Mr BRYANT (Wills) -Mr Chairman,I cannot understand why the Minister for Aboriginal Affairs (Mr Viner) wants to hold up passage of clause 70. This clause has to do with entry on to land. The honourable member for the Northern Territory (Mr Calder) has said that everybody is in agreement that this land ought to be under control of the Aboriginal people. Yet we find that the Government proposes to suspend clause 70 so that the proclamation enacting this legislation may go forward. I think that, in a way, this action will emasculate the Bill. Why is it that we must wait now after 13 years or more since the first shots were fired on land rights in this Parliament? The honourable member for the Northern Territory will forgive us if, on this side of the Committee, we have a reasonable suspicion that the National Country Party is not all that dedicated to the principle of land rights for Aboriginal people. The honourable member may forgive us, then, if we think that the Legislative of the Northern Territory is not a reliable protector of those interests.

Mr Katter - That is not true. The honourable member knows that.

Mr BRYANT -One of the reasons why I say that emphatically is the behaviour in the past of people like the honourable member for Kennedy (Mr Katter) on these matters. He has always acted as though the land rights of Aboriginal people could be transcended, for instance, by miners. I think the real issue here is the timing of the legislation. What is the point of legislation being brought forward here in relation to matters which have been under consideration for so long and which have been before the Parliament for so long, when the proposal now is to leave out what is an important part of that legislation? Even if for the time being there is to be no consideration of malfeasance- if that is the appropriate word- on the part of the Minister and his minions in the Northern Territory Legislative Assembly, that does not do the legislation any good.

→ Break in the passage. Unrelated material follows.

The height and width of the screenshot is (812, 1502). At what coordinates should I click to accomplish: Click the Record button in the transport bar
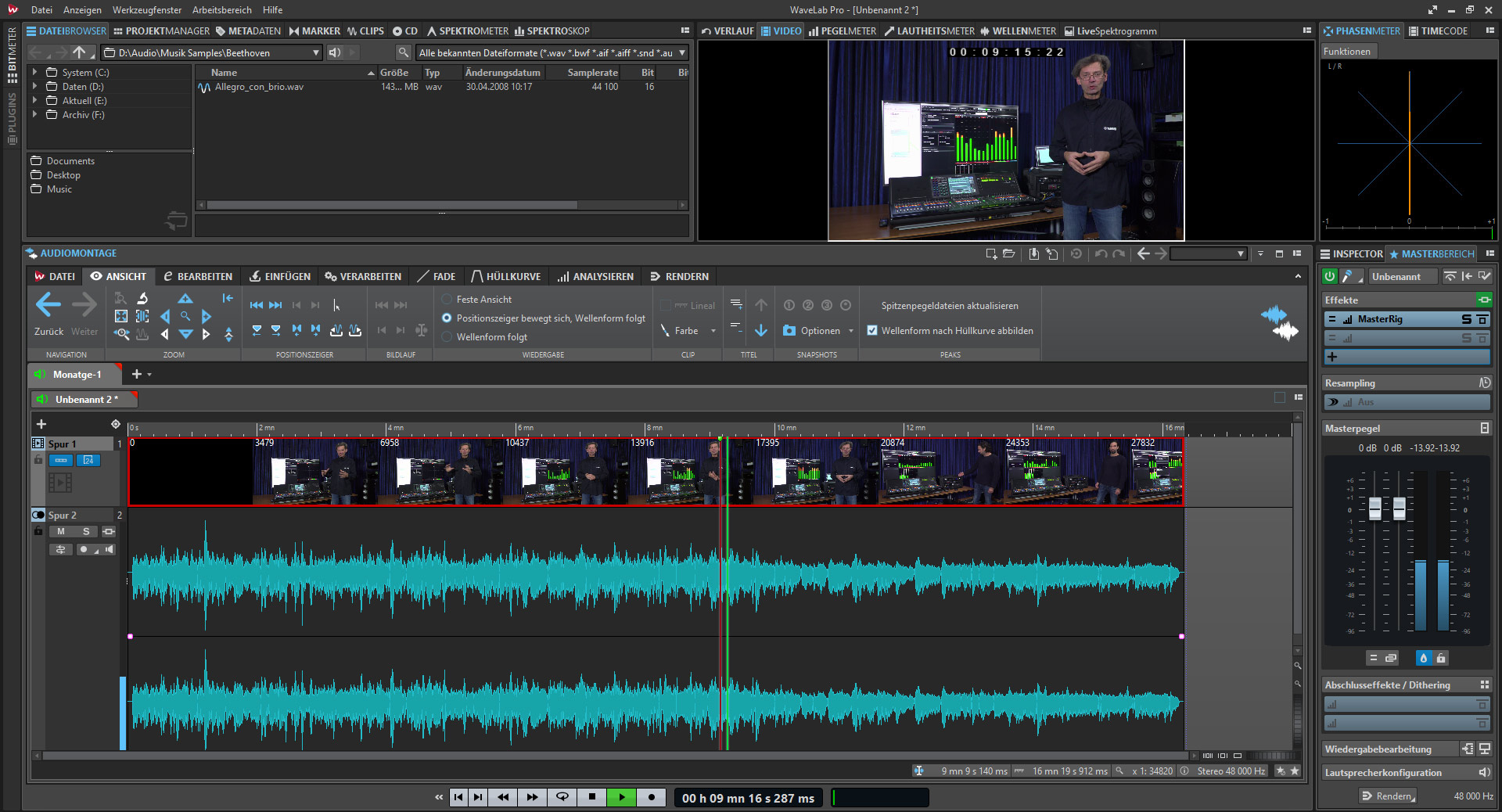click(651, 797)
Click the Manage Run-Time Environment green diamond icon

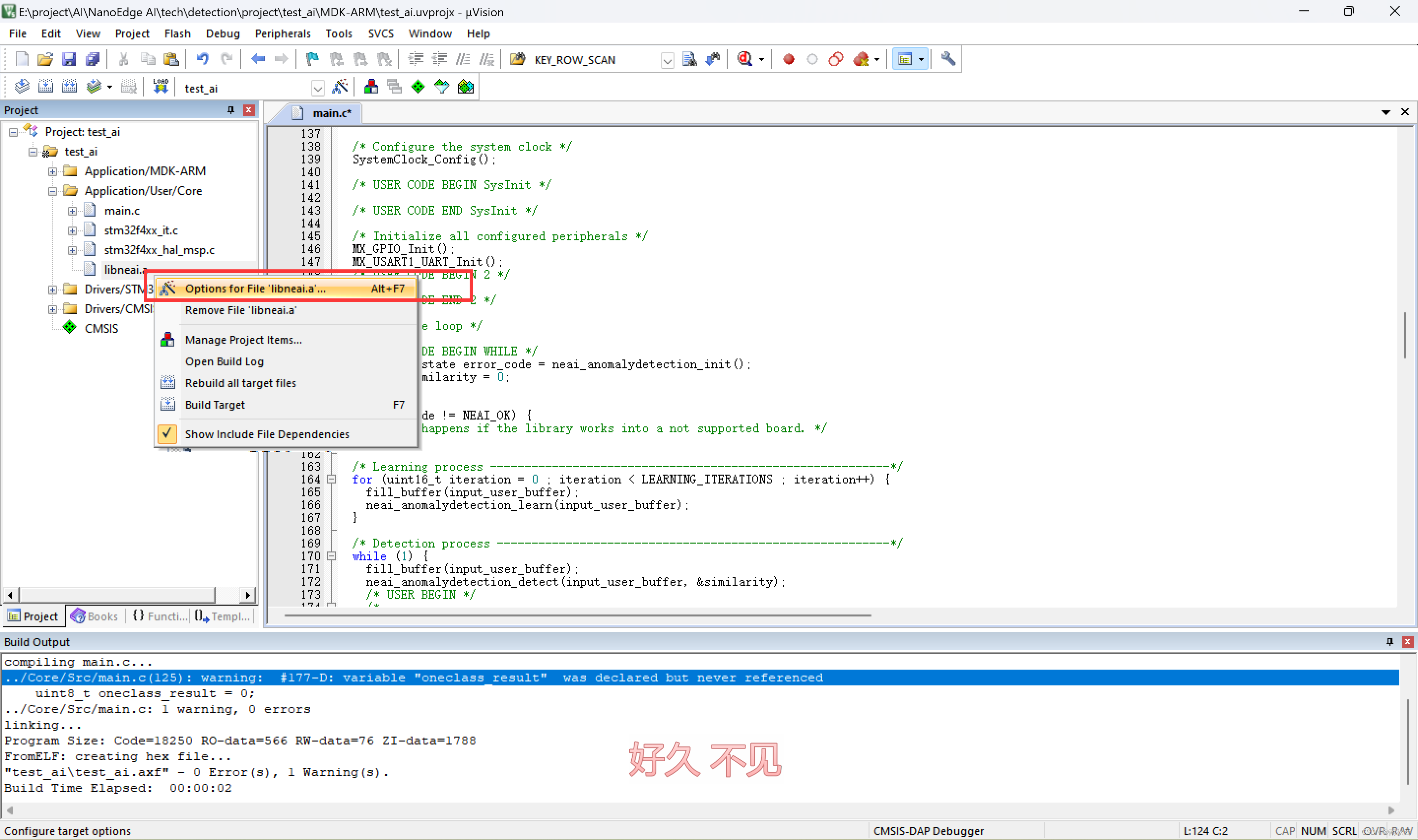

I wish to see the Opposition 's amendment agreed to and written into the Act so that this legislation will be proclaimed as a whole. If that happens, we will be able to get on with the job.

A further point arises. The responsibility for the carriage and implementation of this legislation lies fairly and squarely on this Parliament.

This is a national question to be resolved by the national Parliament. I believe that the entry of the Legislative Assembly of the Northern Territory into this arena is an aberration of some magnitude. I hope that the Minister will take the bit between his teeth and ensure that all of the contents of the Bill are proclaimed as an Act at the same time.